Em 2001, foi integrado à coordenação do cinema o jornalista, crítico e professor de cinema Luiz Joaquim, reforçando e desenvolvendo o trabalho iniciado por Kleber Mendonça. Ao longo dos anos seguinte, o Cinema da Fundação foi se firmando como um espaço cada vez mais aberto à produção local e nacional, sem nunca dar a devida atenção ao cinema mundial e ao estímulo do debate, incluindo aí a presença de diretores de cinema em sessões especiais ou mostras específicas.  Nos primeiros meses de 2005 a sala ficou interditada por oito meses para uma reforma estrutural, quando foram trocadas as poltronas por novas, maiores e confortáveis, reduzindo, com isso, a capacidade para 197 poltronas contra as anteriores 322 cadeiras.
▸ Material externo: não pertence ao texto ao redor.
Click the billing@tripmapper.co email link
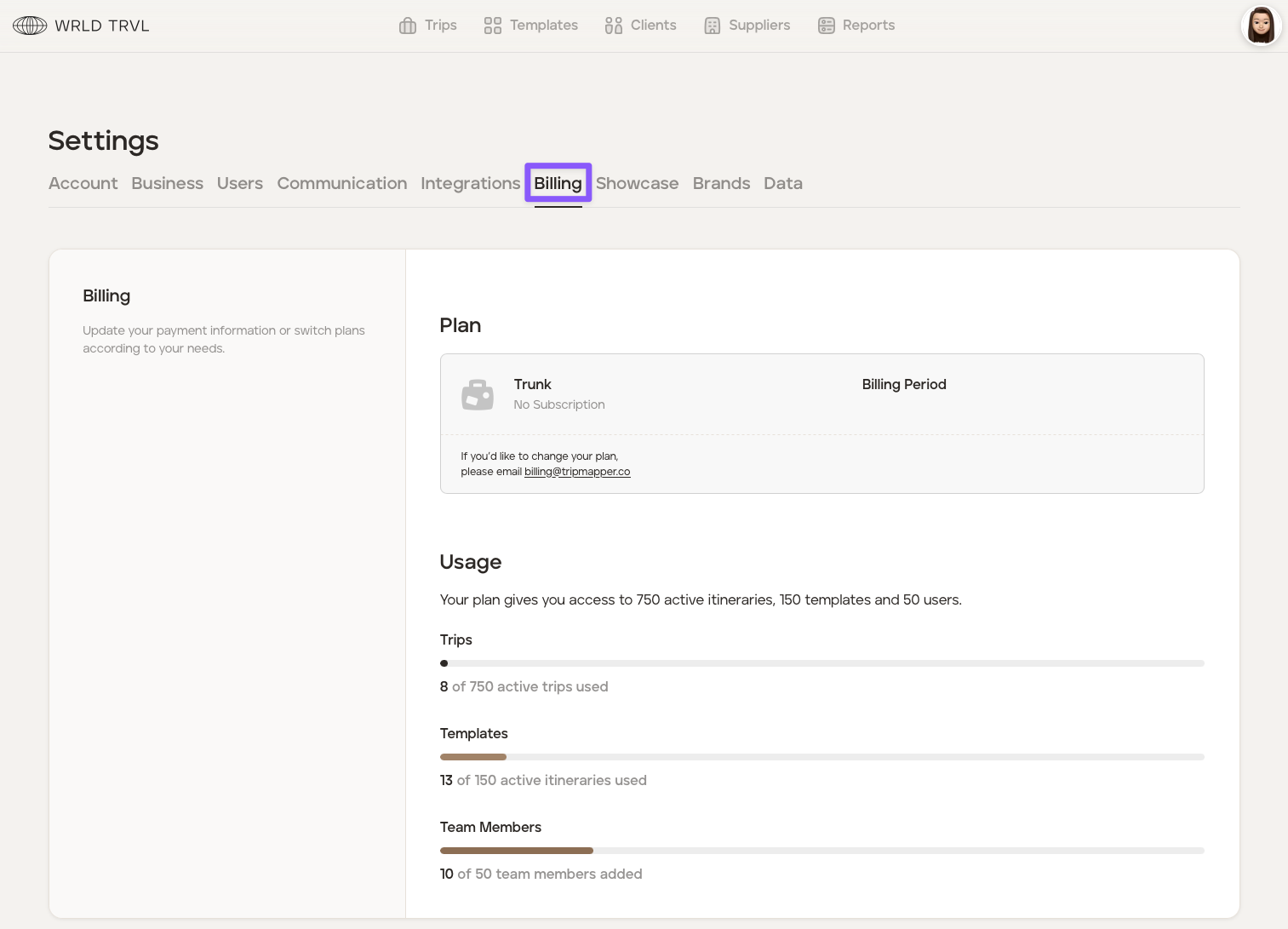Image resolution: width=1288 pixels, height=929 pixels. (x=577, y=472)
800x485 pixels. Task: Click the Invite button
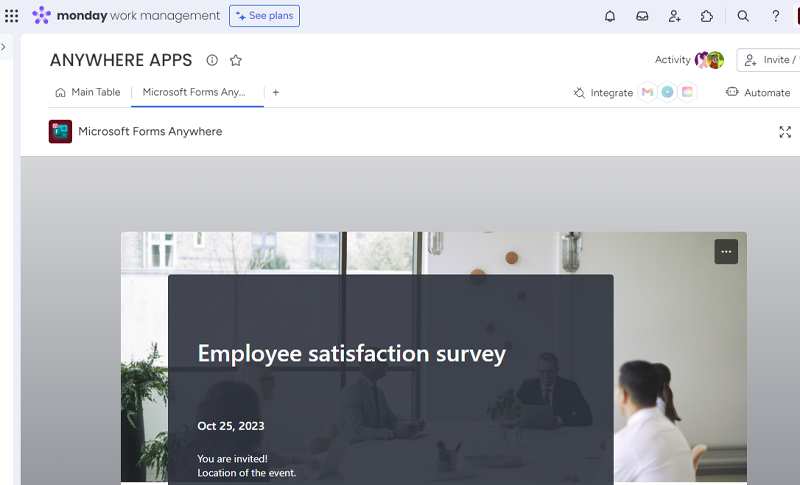[768, 60]
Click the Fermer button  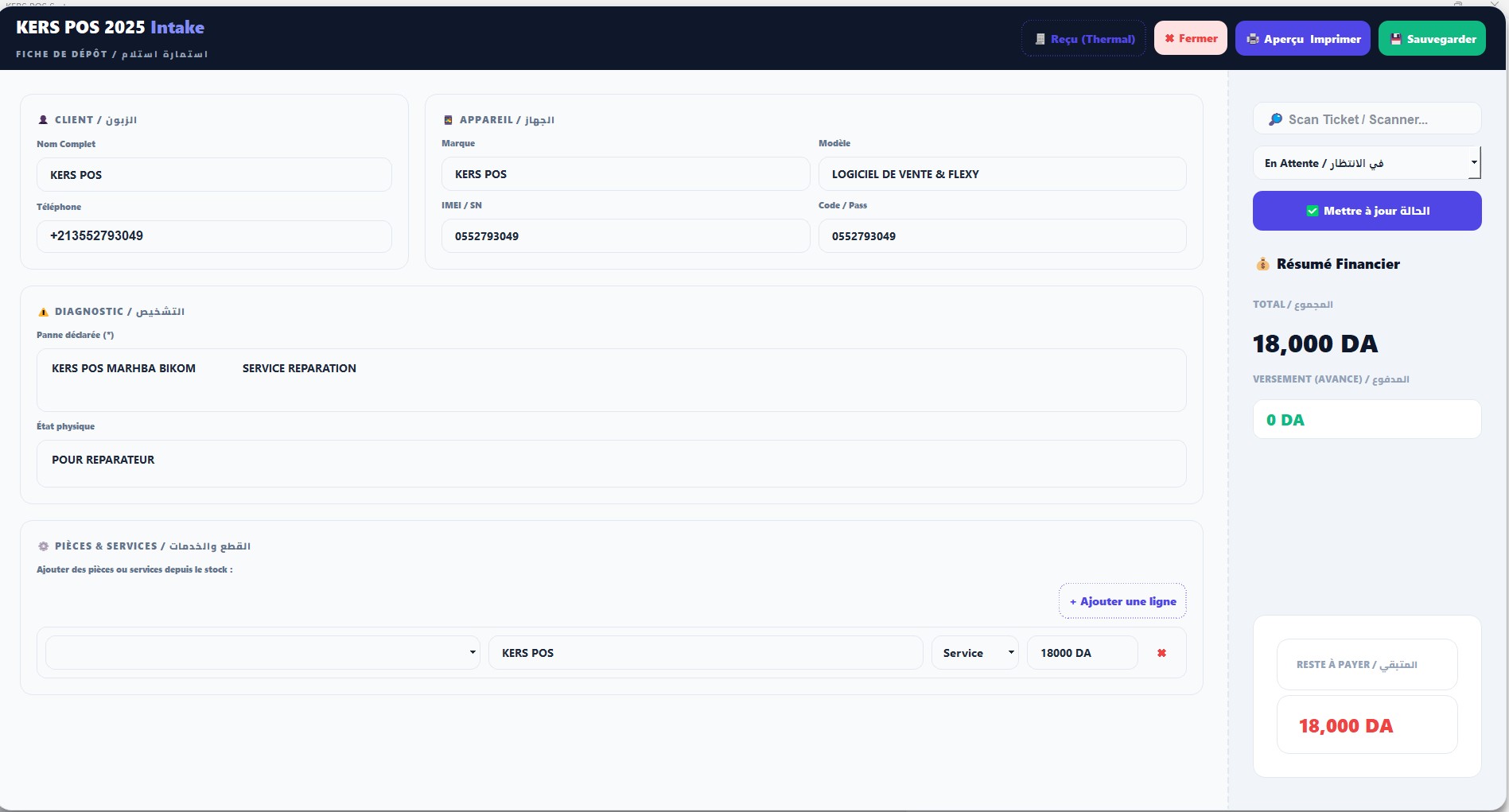pos(1190,38)
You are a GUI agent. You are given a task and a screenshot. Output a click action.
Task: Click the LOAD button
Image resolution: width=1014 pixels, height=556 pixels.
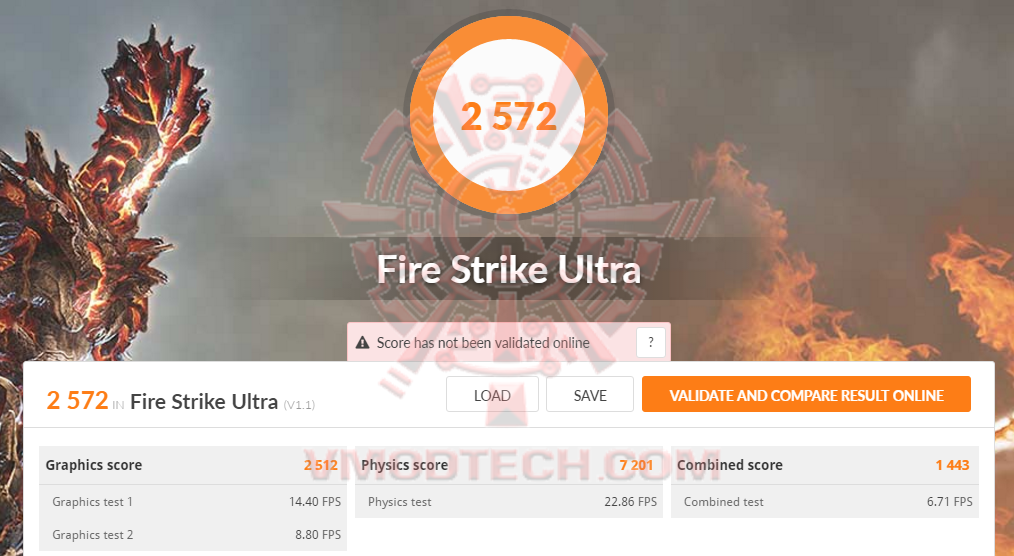492,394
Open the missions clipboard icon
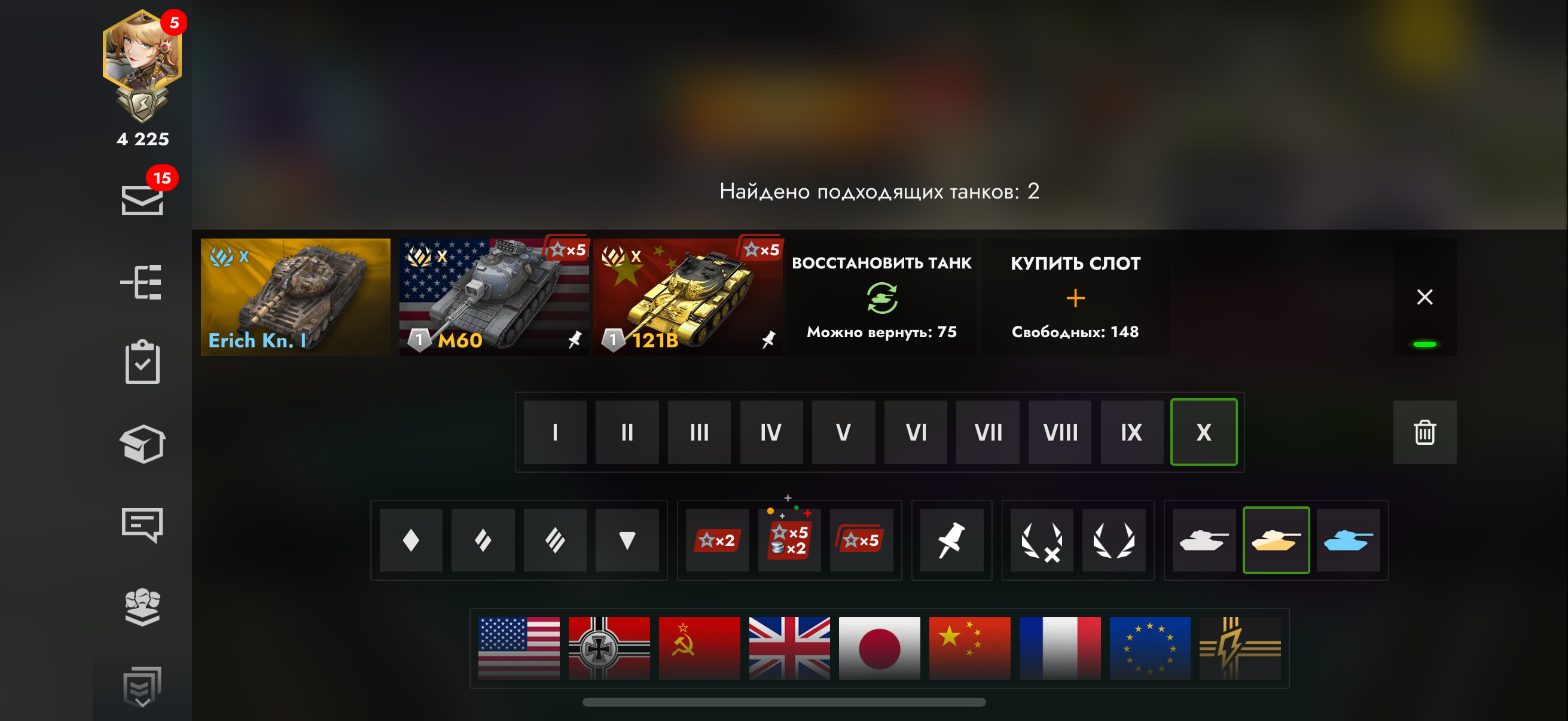This screenshot has width=1568, height=721. (142, 362)
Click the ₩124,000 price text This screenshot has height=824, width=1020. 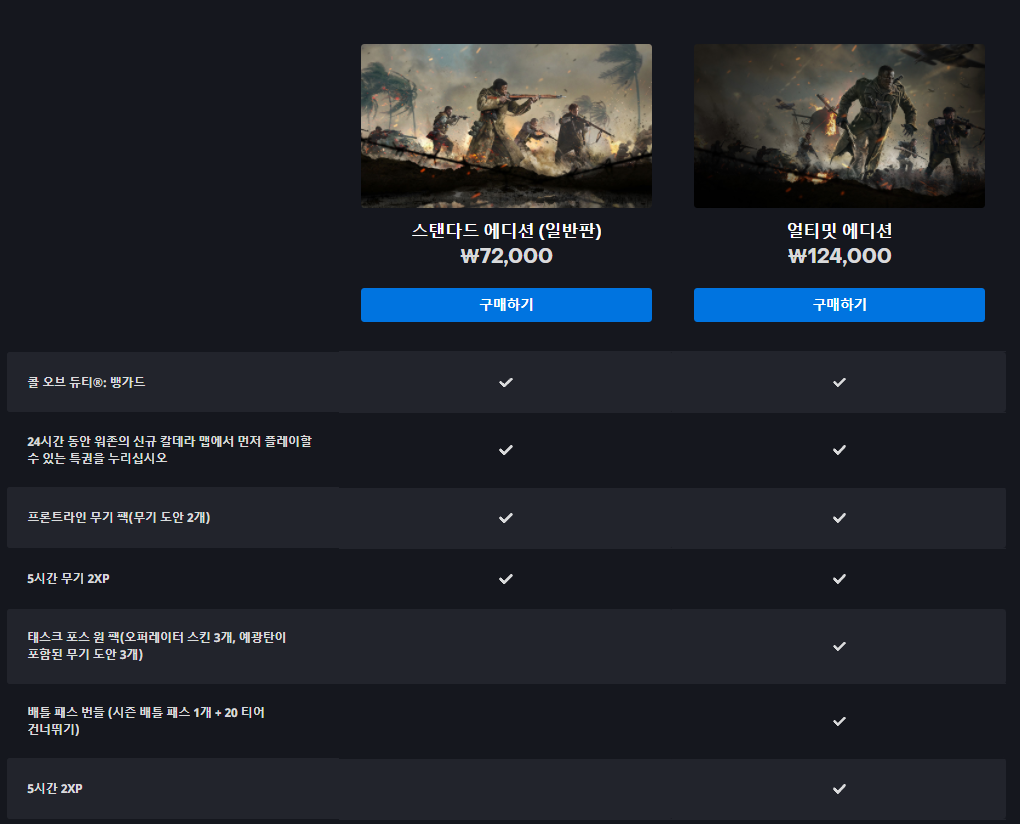click(839, 256)
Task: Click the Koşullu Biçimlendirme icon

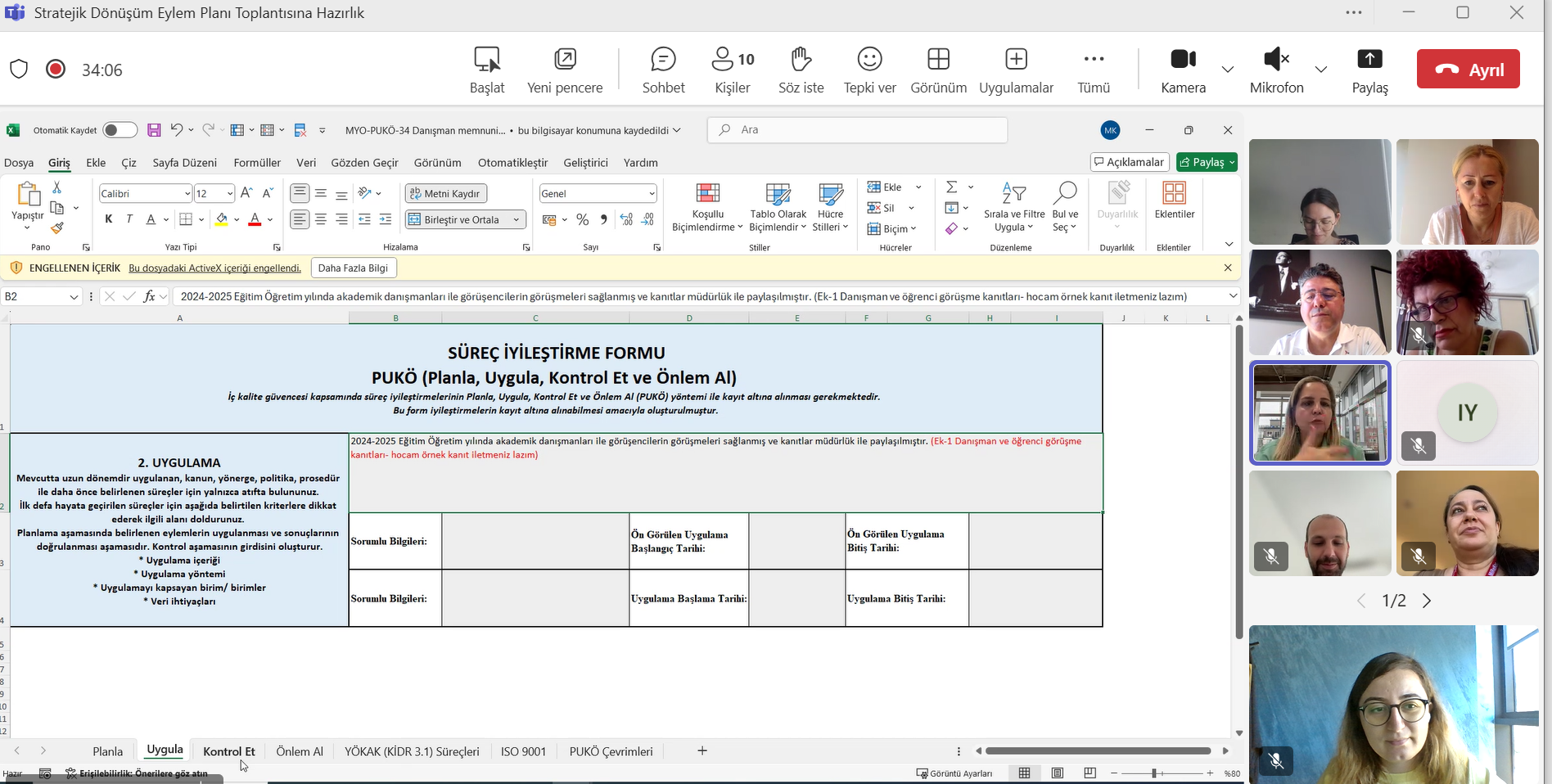Action: click(707, 194)

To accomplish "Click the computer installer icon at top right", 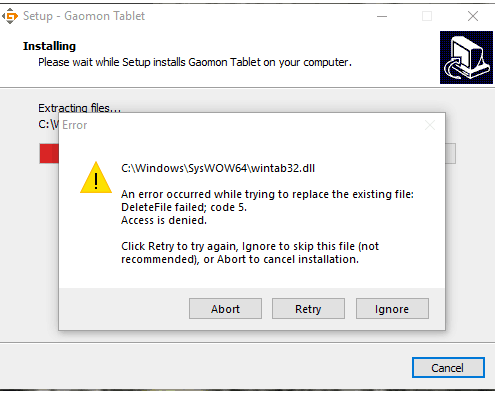I will coord(466,57).
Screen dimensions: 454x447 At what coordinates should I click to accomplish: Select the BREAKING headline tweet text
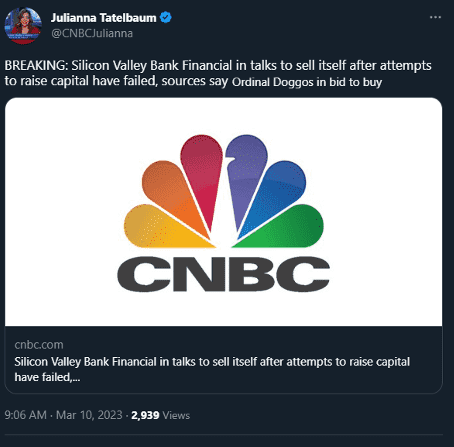click(x=218, y=73)
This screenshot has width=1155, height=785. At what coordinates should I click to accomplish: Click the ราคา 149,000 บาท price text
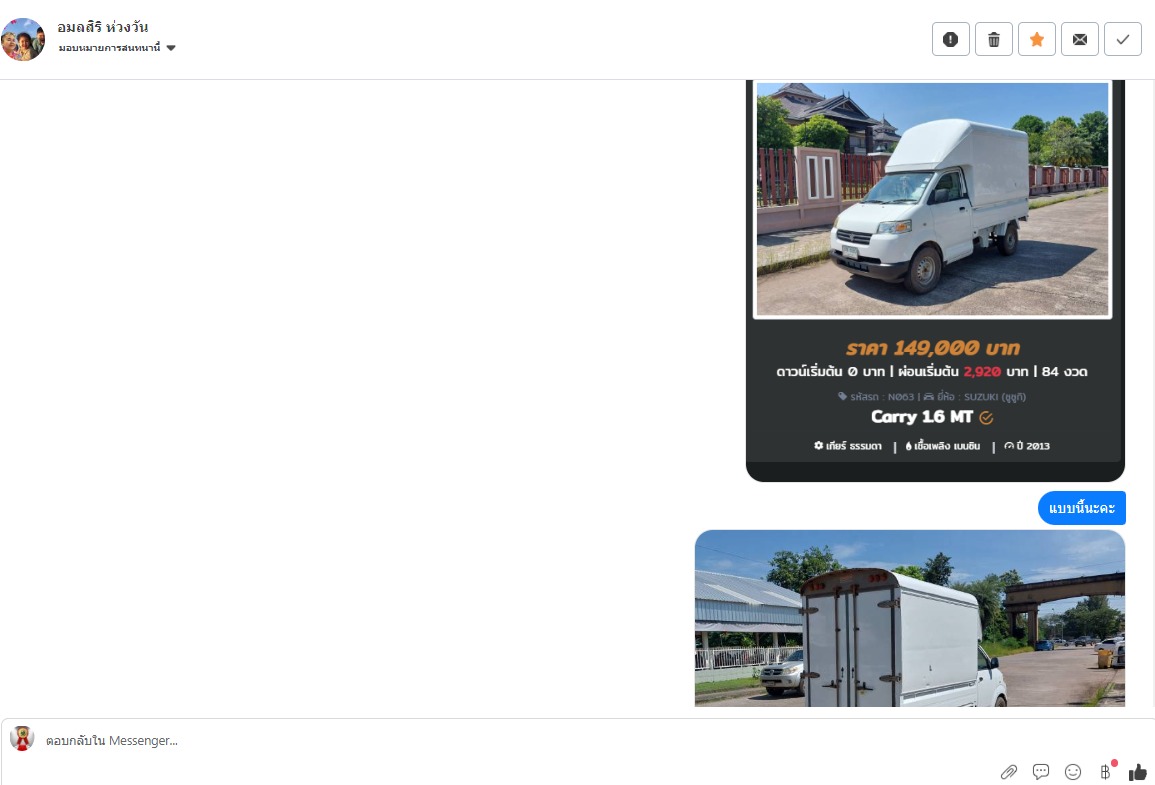coord(933,348)
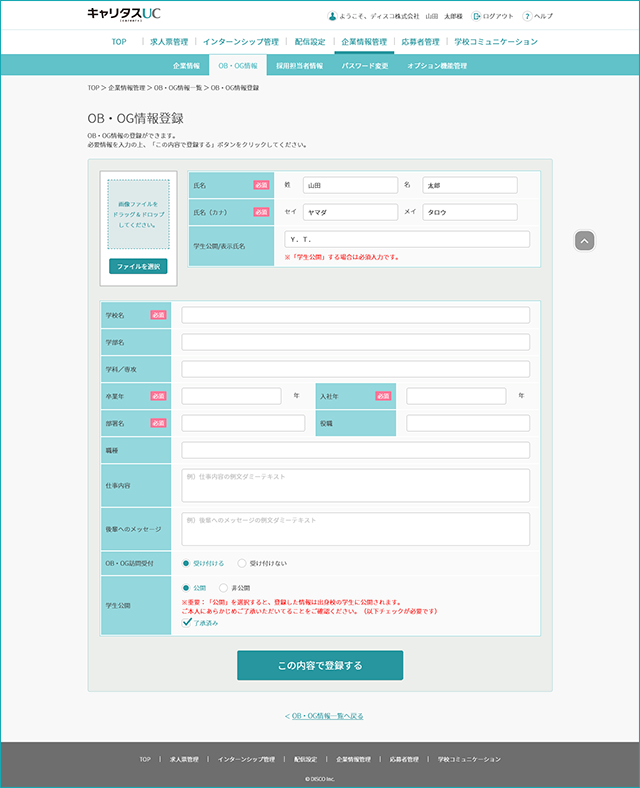Click the help question mark icon

(527, 16)
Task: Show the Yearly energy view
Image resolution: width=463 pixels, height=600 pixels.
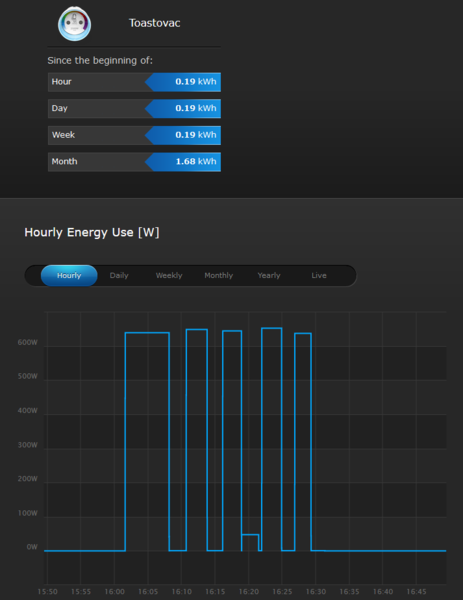Action: 269,276
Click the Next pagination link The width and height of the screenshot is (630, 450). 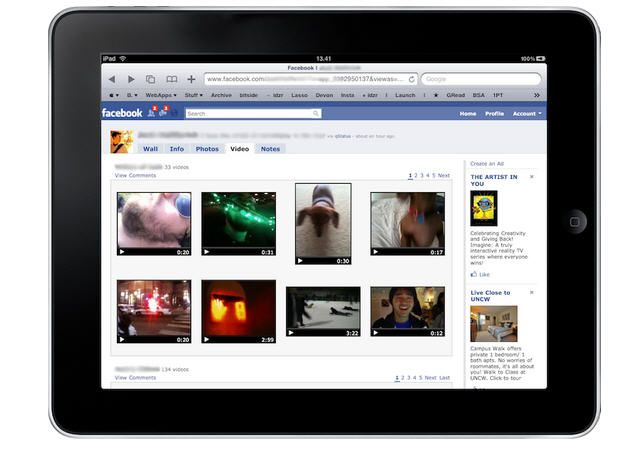point(444,175)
Com o patrocínio da Companhia Hidro Elétrica do São Francisco (Chesf), o trabalho de reestruturação também ganhou um tratamento acústico e novo espaço para portadores de deficiência física (quatro lugares), além de um elevador hidráulico. Em 2006, o Cinema da Fundação inovou mais uma vez tornando-se, na região, a primeira sala de cinema com projeção digital profissional. Fazendo parte da rede de distribuição da empresa Rain, hoje Auwe. Através do sistema Kinocast, nossa sala passaria a lançar, a partir dali, também títulos só disponíveis no formato digital. Desta forma, o Cinema da Fundação integrava o publico recifense ainda mais rápido, do que habitualmente fazia, com o mundo cinematográfico. A novidade abriu ainda a possibilidade de o espaço virar um concorrido local para o lançamento de vídeos pernambucanos, em função da excelente qualidade do projetor digital profissional.


Em 2011, o Cinema da Fundação bateu o seu próprio recorde de público, atraindo mais de 62 mil espectadores ao longo de uma programação intensa, que incluíu cerca de dez mostras de filmes, com parceiros importantes como a Secretaria de Direitos Humanos do Governo Federal, e os Consulados da França e o da Espanha. 
O número de espectadores que aumentou em relação ao ano de 2010 foi um pouco mais de 100 pessoas, demonstrando que a capacidade do espaço chegou ao seu limite, se considerarmos a demanda de procura pelos pernambucanos ao local.